■ TASK BRIEF: Copy out the Kara Project entry below word for word, from start to finish.

■ EXCERPT:
═══
- Genre: Reality
- Written by: Jung Soo-jung Kim Eun-jung Kim Hye-jin Yoo Hye-jin
- Country of origin: South Korea
- Original language: Korean
- No. of episodes: 6

Production
- Executive producer: Park Sang-min
- Producers: Park Jae-bum Han Dae-hee
- Production locations: Seoul, South Korea
- Camera setup: Multi-camera
- Running time: Tuesday at 18:00 – 19:00 (KST)
- Production companies: DSP Media MBC Plus Media

Original release
- Network: MBC M
- Release: 27 May – 1 July 2014

= Kara Project =

2014 South Korean reality TV show

Kara Project is a 2014 South Korean reality television program starring the girl group Kara. It aired on MBC M from May 27 – 1 July 2014.

The program centred around the search to find a new member of Kara, following the departure of its members Nicole and Jiyoung. Seven trainees from DSP Media participated in the show, competing to become part of the group. The winner of the competition was Heo Young-ji, who became Kara's new member.
═══
■ RECORDED DATA:
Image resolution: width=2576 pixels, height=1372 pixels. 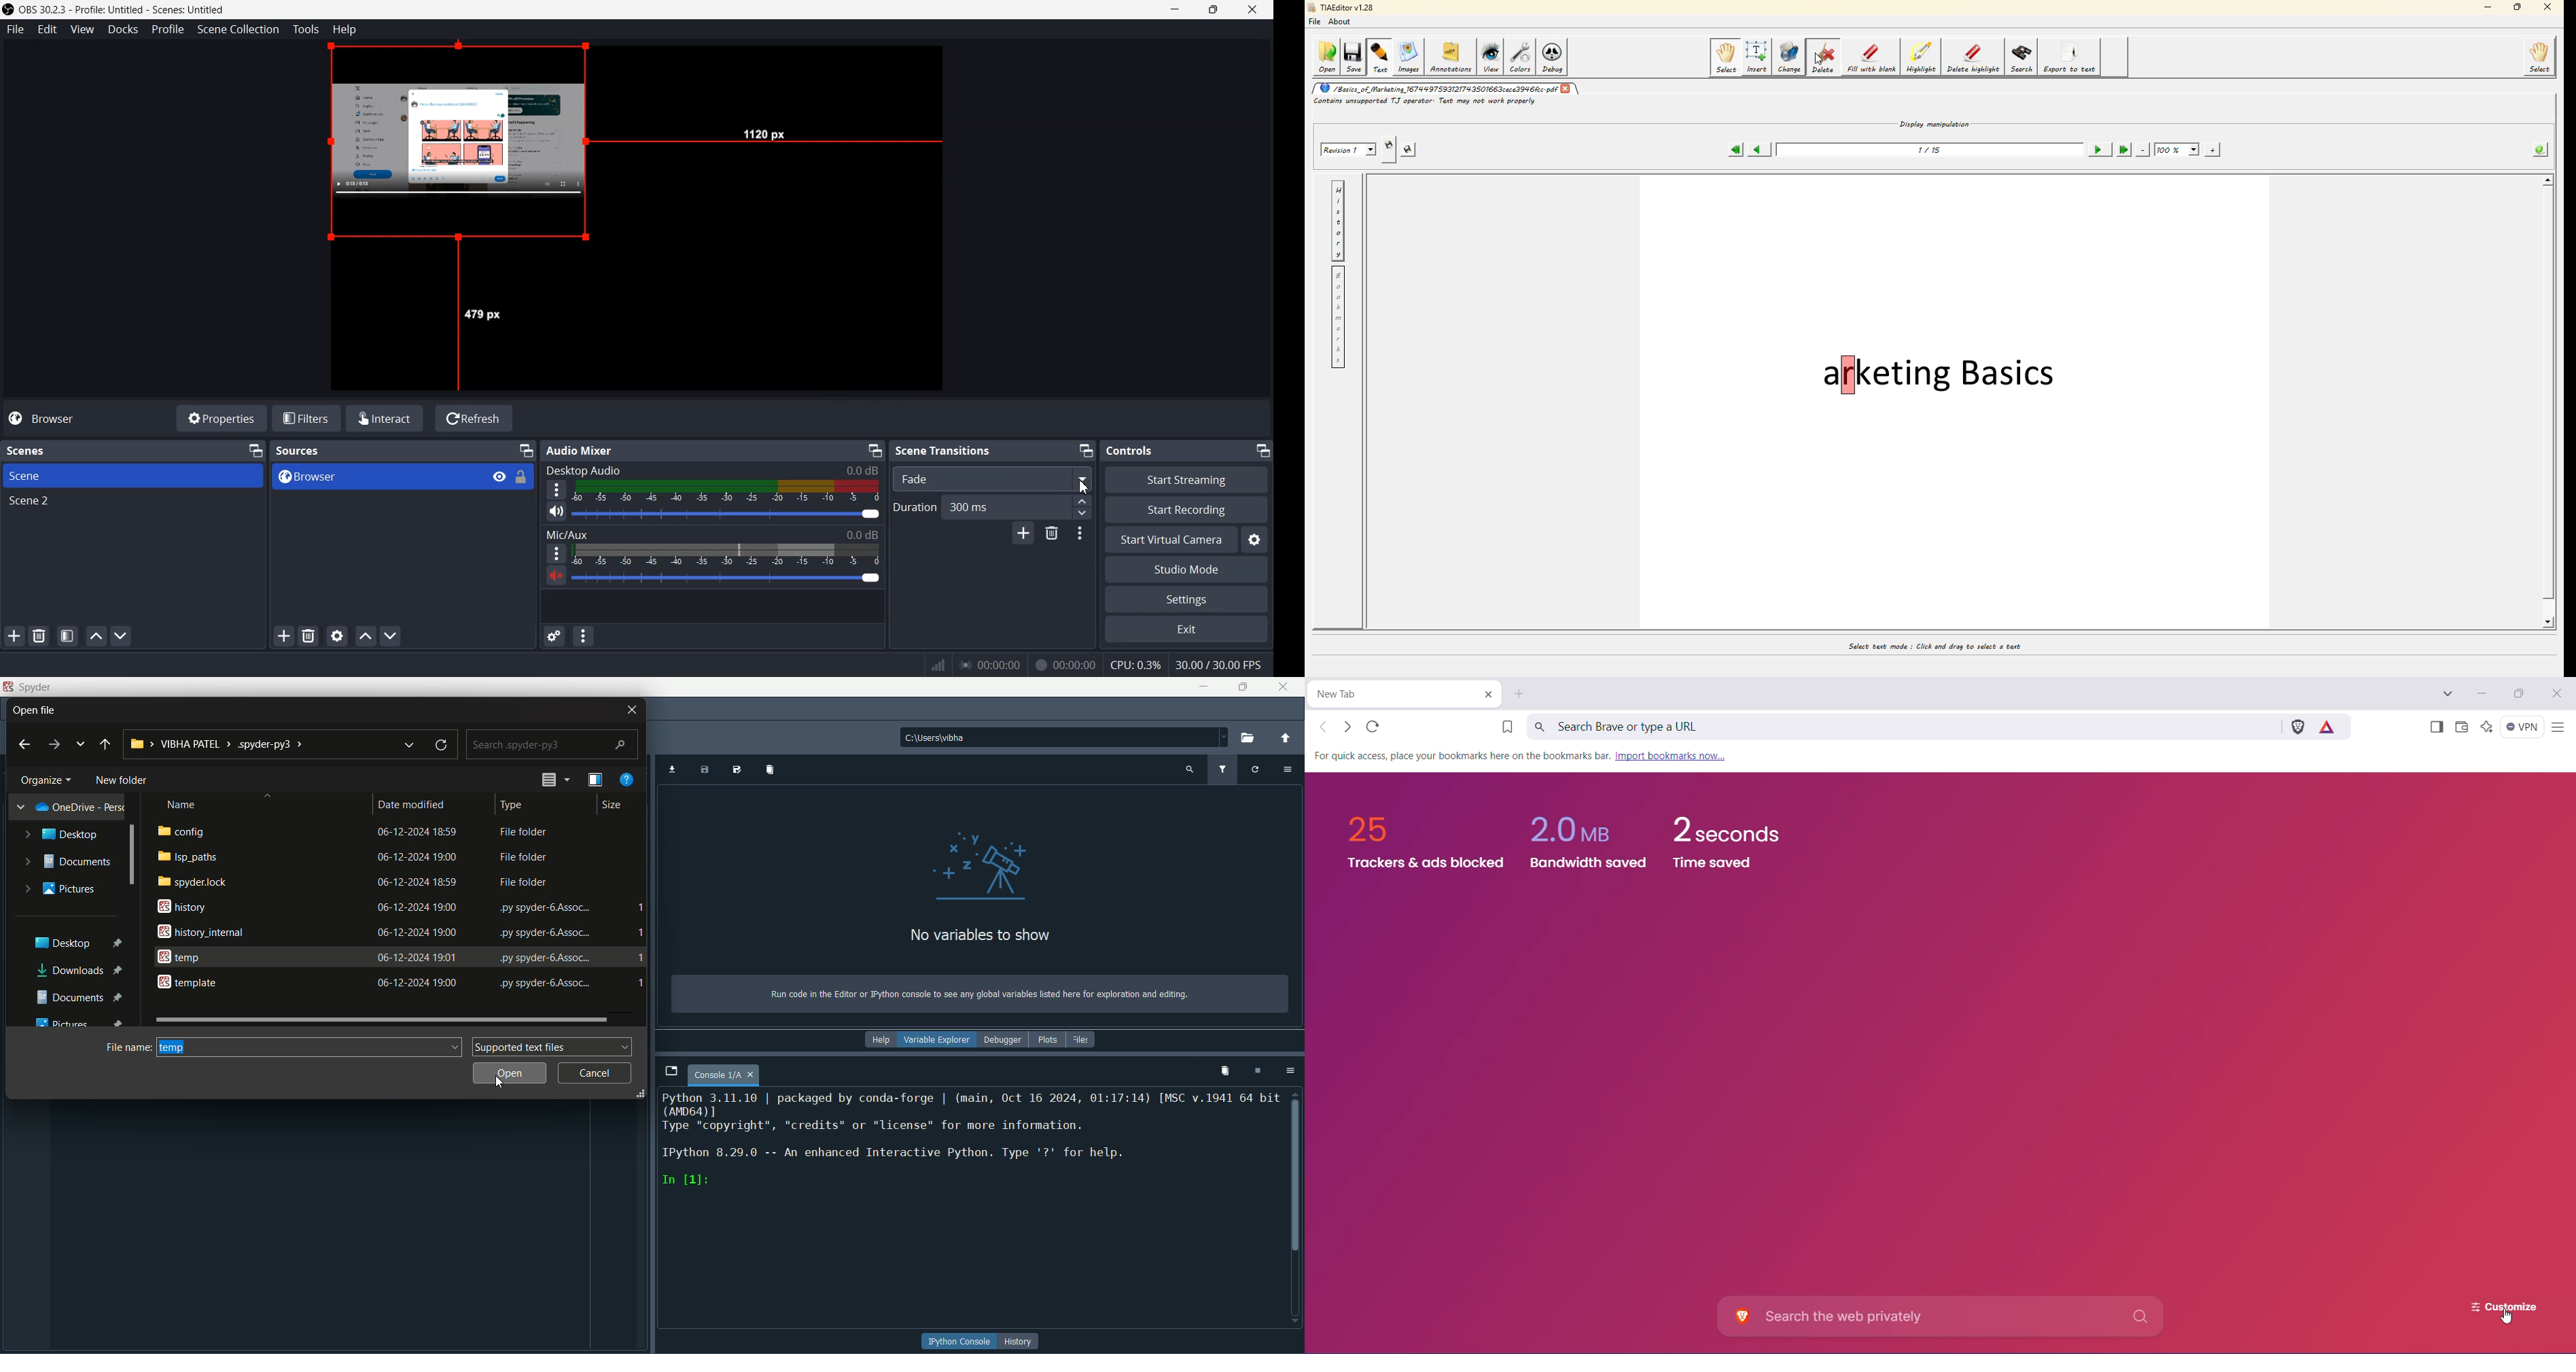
═══
■ SOLUTION:
- Genre: Reality
- Written by: Jung Soo-jung Kim Eun-jung Kim Hye-jin Yoo Hye-jin
- Country of origin: South Korea
- Original language: Korean
- No. of episodes: 6

Production
- Executive producer: Park Sang-min
- Producers: Park Jae-bum Han Dae-hee
- Production locations: Seoul, South Korea
- Camera setup: Multi-camera
- Running time: Tuesday at 18:00 – 19:00 (KST)
- Production companies: DSP Media MBC Plus Media

Original release
- Network: MBC M
- Release: 27 May – 1 July 2014

= Kara Project =

2014 South Korean reality TV show

Kara Project is a 2014 South Korean reality television program starring the girl group Kara. It aired on MBC M from May 27 – 1 July 2014.

The program centred around the search to find a new member of Kara, following the departure of its members Nicole and Jiyoung. Seven trainees from DSP Media participated in the show, competing to become part of the group. The winner of the competition was Heo Young-ji, who became Kara's new member.